Ironically, it Davis who took the momentum and ran with it. Literally. The six-year veteran opened the second half with a 104-yard kickoff return for a touchdown. Linebacker Charlie Anderson came up with a key block and Davis wove down the middle of the field until he found a clear path to the end zone.

"I think I have that type of sneaky speed where a lot of guys don't think I'm going to run that fast until I get by them," Davis said.

Davis notched three kickoff returns for touchdowns this season. He also became the seventh person in NFL history to return two kickoffs for touchdowns in the same game.

To read more about the Davis' performance, click here.

Hearty defense: The Texans may not have put together their strongest defensive performance of the season, allowing a reserve-heavy Jacksonville team to score 28 points; however, they left a lot of heart on the field.

Middle linebacker DeMeco Ryans, who was named a starter to the 2008 Pro Bowl, played his last game of the season with a partially torn right knee. Ryans has been limping on the knee for several weeks, but he refused to go to the sidelines.

"The guy that plays in the middle, probably had no business on the field the past month, but I couldn't get him off the field." Kubiak said. "The kid has a knee problem, and can barely walk out there, but that just tells you what he's made of.

"When we got him a couple times, I'd look up and he's right back in. I think it's had a big, big effect on us, especially today. That's a big credit to him, for the kid to stay in there and play."

Ryans' contagious enthusiasm on the field has helped make him the heart and soul of defensive coordinator Richard Smith's unit. Despite the injury, he led the team in tackles for the season with 124.

"It's one thing to be injured, but it's something you have to just push through," Ryans said. "Put it on the back burner, just go out. Not just go out injured, but to be smart about it and just give it what you got if you can."

The Texans did finish with two sacks, but neither came from their other big defensive leader, Mario Williams. Williams came into the game second in the league in sacks with 14 and had recorded a sack in the six pervious games. Still, he did his part by coming up with four tackles.

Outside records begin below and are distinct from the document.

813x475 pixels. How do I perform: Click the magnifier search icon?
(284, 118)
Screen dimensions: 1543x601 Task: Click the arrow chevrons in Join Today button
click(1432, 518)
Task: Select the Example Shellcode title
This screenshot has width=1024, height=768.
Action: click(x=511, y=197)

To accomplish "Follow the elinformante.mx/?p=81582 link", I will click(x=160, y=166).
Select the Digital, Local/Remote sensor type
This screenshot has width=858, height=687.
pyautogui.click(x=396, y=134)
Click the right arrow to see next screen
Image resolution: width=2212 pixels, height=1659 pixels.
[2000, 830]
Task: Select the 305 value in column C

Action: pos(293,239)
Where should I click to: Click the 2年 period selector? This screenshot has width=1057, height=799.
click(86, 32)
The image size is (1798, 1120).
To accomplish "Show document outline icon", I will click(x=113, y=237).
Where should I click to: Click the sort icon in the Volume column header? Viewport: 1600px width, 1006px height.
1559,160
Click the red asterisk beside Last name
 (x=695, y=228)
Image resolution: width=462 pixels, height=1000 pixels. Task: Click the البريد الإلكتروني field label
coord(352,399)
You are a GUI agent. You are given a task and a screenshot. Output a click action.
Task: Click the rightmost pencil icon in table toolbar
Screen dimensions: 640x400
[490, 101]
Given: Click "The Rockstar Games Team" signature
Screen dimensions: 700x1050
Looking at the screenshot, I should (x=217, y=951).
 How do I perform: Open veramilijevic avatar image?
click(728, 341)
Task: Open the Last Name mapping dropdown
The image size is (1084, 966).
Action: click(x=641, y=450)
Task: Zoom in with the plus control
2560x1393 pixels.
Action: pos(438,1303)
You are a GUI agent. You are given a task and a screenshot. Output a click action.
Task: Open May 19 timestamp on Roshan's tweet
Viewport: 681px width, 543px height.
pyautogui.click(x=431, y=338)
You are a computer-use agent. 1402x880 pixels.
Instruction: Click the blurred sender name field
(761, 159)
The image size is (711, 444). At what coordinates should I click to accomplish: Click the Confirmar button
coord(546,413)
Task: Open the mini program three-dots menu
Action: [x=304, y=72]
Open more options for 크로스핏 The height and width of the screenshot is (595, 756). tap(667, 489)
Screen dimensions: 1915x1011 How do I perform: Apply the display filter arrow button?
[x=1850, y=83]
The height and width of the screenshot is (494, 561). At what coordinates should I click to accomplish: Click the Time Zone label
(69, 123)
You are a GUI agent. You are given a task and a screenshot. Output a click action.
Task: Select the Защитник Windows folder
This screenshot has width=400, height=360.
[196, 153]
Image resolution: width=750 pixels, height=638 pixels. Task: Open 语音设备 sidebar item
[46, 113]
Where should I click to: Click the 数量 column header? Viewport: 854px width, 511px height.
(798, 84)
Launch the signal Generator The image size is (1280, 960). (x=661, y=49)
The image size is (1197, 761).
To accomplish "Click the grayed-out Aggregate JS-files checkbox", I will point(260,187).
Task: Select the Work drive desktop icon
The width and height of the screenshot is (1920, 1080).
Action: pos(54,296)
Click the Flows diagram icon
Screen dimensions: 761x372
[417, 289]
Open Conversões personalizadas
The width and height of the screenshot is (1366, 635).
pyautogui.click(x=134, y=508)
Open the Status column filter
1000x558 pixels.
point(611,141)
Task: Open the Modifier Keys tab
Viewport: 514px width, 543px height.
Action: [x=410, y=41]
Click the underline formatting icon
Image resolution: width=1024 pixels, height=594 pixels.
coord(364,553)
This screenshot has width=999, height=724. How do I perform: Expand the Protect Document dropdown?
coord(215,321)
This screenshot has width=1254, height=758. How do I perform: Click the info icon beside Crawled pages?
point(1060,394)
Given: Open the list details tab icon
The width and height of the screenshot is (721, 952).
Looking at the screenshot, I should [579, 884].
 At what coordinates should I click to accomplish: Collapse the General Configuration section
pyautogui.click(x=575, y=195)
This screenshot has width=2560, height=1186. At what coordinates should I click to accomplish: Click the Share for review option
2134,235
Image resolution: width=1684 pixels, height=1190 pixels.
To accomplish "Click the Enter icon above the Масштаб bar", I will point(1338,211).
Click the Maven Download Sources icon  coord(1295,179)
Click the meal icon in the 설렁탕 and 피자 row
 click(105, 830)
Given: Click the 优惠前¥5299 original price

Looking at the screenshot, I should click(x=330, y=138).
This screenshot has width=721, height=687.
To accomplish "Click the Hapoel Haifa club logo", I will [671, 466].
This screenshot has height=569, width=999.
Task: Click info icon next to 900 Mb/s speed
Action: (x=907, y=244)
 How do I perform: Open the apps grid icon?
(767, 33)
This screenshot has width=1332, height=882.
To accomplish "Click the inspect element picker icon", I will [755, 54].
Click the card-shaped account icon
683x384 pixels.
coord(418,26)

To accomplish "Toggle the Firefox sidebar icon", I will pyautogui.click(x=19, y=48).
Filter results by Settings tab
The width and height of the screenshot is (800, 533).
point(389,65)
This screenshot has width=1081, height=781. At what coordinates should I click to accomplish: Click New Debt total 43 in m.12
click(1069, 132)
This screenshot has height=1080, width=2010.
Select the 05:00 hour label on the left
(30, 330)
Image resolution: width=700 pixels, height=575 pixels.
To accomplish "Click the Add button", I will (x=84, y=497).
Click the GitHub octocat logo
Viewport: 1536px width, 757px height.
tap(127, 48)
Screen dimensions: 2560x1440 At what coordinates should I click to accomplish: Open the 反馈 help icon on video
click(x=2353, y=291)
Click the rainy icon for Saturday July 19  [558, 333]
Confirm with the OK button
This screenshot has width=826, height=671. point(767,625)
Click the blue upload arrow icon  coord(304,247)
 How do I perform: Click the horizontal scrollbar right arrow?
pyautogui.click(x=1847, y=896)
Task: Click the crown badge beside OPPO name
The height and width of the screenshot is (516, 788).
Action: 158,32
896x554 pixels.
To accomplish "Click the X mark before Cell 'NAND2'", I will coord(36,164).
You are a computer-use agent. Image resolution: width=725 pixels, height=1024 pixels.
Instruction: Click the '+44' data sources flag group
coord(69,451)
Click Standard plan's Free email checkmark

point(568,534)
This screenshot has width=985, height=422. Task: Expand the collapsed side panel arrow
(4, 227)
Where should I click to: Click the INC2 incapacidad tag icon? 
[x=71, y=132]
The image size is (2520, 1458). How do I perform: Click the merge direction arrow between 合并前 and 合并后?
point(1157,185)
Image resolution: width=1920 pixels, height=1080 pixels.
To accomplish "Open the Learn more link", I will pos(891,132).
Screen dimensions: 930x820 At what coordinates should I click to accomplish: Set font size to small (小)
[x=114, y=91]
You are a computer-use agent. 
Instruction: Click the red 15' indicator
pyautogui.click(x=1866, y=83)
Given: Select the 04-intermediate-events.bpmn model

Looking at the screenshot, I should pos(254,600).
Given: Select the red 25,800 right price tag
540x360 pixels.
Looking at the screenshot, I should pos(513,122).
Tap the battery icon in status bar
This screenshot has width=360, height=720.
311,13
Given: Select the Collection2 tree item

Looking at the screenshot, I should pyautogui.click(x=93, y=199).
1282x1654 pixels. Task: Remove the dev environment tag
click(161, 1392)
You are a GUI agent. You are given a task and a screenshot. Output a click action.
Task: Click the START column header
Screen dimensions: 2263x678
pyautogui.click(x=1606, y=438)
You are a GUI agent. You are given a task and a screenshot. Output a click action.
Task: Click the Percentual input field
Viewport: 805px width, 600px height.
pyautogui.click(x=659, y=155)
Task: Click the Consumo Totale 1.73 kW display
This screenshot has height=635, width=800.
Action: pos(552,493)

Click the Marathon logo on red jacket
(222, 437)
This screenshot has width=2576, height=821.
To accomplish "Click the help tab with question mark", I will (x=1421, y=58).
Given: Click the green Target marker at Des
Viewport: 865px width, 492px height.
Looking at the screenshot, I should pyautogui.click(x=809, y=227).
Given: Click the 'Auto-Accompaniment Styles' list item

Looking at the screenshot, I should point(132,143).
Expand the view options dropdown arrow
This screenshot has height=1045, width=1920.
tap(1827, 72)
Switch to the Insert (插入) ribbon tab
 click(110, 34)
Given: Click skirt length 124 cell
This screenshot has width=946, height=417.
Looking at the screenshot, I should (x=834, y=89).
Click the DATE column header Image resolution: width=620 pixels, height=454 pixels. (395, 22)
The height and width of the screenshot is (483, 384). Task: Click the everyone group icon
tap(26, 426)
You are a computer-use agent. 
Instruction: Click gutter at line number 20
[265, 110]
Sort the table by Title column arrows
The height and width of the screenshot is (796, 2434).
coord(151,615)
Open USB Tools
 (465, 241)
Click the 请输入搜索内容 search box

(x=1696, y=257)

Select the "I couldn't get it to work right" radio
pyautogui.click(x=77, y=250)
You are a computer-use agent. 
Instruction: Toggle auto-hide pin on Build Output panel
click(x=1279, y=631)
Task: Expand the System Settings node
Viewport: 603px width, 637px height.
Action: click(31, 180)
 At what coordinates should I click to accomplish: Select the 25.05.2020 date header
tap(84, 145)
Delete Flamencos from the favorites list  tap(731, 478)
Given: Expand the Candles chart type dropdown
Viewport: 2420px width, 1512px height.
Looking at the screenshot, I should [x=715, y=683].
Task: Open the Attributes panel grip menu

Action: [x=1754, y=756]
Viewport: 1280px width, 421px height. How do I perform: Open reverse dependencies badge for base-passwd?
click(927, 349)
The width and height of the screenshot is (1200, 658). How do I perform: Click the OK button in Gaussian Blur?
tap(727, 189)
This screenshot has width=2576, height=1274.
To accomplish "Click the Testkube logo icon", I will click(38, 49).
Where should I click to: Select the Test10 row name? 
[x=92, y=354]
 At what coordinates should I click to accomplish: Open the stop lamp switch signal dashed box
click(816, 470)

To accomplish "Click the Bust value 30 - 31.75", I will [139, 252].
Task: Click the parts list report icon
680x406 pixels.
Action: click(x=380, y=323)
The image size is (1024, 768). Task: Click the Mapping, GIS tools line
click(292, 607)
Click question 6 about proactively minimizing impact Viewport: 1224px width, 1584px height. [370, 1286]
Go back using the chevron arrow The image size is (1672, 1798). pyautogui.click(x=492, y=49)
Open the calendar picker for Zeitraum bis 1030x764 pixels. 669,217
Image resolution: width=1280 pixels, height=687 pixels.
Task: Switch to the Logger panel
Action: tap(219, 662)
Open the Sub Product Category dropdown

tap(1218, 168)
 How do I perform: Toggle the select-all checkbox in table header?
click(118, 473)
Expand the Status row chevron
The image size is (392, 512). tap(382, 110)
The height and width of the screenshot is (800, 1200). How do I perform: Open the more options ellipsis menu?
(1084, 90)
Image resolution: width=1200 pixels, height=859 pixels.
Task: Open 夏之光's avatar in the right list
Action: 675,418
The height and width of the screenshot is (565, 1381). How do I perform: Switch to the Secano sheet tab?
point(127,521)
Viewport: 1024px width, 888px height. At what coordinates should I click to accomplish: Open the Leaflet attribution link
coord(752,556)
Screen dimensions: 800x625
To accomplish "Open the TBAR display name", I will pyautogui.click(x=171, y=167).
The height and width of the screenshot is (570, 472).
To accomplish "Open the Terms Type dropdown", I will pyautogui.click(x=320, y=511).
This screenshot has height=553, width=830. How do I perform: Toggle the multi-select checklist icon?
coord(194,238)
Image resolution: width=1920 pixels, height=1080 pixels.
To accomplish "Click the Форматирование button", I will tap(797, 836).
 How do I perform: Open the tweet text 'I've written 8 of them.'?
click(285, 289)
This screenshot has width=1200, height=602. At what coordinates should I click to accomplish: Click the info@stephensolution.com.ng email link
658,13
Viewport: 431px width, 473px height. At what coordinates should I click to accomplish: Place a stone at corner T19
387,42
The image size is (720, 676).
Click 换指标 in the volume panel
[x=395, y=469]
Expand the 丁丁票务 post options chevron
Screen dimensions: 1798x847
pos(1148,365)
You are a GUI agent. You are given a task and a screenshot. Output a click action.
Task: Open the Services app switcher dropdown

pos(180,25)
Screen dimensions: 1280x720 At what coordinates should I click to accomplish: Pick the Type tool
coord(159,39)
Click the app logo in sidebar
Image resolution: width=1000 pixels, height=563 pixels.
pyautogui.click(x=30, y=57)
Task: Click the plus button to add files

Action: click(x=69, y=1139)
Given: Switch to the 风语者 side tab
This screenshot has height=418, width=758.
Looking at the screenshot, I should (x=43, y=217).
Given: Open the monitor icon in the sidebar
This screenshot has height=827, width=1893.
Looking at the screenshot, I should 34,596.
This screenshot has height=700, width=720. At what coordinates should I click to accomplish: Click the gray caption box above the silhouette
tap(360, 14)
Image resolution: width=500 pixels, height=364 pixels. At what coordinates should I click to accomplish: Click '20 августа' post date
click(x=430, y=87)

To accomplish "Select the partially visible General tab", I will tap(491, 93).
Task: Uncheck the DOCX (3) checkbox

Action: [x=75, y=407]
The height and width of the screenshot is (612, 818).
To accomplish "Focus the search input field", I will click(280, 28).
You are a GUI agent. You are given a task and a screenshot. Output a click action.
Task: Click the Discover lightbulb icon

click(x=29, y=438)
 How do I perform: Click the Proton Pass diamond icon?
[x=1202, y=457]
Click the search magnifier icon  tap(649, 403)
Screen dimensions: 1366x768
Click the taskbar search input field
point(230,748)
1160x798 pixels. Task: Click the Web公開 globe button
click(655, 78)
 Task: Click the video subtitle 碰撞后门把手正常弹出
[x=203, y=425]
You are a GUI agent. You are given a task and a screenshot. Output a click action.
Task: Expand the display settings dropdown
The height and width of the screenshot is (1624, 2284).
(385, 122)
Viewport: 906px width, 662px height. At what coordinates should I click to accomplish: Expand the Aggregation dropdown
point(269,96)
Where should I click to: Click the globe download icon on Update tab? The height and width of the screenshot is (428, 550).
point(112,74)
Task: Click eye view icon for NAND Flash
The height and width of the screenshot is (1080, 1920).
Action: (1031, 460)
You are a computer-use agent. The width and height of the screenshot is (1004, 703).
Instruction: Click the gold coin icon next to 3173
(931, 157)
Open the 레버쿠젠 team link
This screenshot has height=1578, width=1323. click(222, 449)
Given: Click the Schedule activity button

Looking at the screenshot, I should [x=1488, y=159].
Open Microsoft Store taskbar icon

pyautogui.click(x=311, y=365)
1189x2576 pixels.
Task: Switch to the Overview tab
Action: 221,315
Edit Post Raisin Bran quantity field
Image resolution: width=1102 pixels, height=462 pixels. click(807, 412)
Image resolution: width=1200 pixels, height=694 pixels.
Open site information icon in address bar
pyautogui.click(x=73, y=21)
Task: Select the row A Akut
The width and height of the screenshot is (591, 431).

Linebacker Charlie Anderson, who started for an injured Danny Clark, threw down backup quarterback Quinn Gray twice for a combined loss of 17 yards.

"It was great for me, because as far as mentally I let myself know that I'm able to play in this league," Anderson said. "Just getting over that hump, and just being able to play out there with those guys, it was a great season for me. I think I learned a lot."

For the first time in team history, Houston recorded more sacks than the offense allowed. The Texans finished the year with 31 sacks to their opponents' 22, which put the team in the top seven teams for fewest sacks allowed.

After the game, the Texans knew they had accomplished something special in 2007. Several players, like Williams, went to the stands to shake hands with fans and thank them for their support. Others lingered on the field to soak up the final cheers.

"It's a special, special win for us, and it's a great way to end our season on that," Ryans said. "We'll use it as a building block, a starting point to where we can't go back. From this point on, we expect to be better than we were this year."